**Your assignment**
Scan the records for the line containing "Task: Open the Layout dropdown showing Form"; extract it and all later lines, verbatim, through the end, and nothing before it.

*** Opening of Records for this exercise ***

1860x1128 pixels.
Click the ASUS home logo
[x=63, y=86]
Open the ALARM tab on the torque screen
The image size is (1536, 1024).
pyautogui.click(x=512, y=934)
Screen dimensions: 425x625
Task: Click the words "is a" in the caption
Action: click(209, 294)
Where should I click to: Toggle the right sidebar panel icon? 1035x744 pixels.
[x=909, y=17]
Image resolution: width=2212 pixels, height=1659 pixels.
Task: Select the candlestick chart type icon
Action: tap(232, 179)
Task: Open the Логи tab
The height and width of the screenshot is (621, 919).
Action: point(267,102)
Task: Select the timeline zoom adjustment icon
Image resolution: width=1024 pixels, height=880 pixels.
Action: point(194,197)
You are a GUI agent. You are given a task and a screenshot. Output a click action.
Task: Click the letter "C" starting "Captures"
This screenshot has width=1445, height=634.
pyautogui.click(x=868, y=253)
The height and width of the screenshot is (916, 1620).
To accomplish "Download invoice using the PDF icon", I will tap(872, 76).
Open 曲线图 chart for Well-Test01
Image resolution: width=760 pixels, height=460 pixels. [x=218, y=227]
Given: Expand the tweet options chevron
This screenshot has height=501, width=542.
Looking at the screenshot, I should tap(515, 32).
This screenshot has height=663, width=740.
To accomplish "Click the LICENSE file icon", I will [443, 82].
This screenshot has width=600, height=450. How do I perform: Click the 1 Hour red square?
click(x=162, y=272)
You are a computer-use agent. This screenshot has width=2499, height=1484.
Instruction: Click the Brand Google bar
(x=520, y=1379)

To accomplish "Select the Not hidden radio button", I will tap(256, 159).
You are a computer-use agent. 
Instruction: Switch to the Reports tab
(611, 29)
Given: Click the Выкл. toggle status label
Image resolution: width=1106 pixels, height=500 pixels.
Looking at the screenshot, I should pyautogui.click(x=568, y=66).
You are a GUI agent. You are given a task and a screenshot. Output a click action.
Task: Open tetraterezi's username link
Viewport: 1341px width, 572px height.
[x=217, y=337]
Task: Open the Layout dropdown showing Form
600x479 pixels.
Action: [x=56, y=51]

*** Close of Records for this exercise ***

**Exercise answer**
Task: Open the Layout dropdown showing Form
600x479 pixels.
Action: [x=56, y=51]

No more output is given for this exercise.